The DNA-binding subunit p140 of replication factor C is upregulated in cycling cells and associates with G1 phase cell cycle regulatory proteins.

Abstract

The DNA-binding subunit of replication factor C (RFCp140) plays an important role in both DNA replication and DNA repair. The mechanisms regulating activation of RFCp140 thereby controlling replication and cellular proliferation are largely unknown. We analyzed protein expression of RFCp140 during cell cycle progression and investigated the association of RFCp140 with cell cycle regulatory proteins in cell lines of various tissue origin and in primary hematopoietic cells. Western and Northern blot analyses of RFCp140 from synchronized cells showed downregulation of RFCp140 when cells enter a G0-like quiescent state and upregulation of RFCp140 in cycling cells. Translocation from the cytoplasmic compartment to the nucleus did not account for the significant increase in RFCp140 protein levels observed in cycling cells.
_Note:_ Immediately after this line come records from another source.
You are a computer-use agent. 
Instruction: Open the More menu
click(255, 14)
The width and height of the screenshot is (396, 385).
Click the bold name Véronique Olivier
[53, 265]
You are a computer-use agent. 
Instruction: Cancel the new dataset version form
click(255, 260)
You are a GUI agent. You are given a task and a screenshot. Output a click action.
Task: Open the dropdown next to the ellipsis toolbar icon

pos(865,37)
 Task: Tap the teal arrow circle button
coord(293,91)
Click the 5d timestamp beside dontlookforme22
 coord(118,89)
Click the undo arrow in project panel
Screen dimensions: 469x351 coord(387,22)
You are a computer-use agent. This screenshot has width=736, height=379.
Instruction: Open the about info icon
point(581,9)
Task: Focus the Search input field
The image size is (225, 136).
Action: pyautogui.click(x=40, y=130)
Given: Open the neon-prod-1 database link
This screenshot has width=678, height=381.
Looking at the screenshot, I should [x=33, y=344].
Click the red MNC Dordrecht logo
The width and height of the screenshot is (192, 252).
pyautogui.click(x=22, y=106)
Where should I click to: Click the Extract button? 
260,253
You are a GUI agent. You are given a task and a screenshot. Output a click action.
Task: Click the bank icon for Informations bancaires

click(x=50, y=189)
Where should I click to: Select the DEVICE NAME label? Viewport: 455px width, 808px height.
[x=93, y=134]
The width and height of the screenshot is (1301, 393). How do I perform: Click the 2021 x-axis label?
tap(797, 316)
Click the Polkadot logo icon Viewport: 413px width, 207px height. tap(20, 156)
To investigate a potential association of RFCp140 with cell cycle regulatory proteins coimmunoprecipitation assays were performed. These studies demonstrated specific binding of RFCp140 to cdk4-kinase in hematopoietic and fibroblast cell lines. Additional coimmunoprecipitation studies revealed specific association of RFCp140 with cyclin D1, p21, proliferating cell nuclear antigen, and retinoblastoma protein. These findings link DNA replication and repair factor RFCp140 to G1 phase cell cycle regulatory elements critically involved in cell cycle control.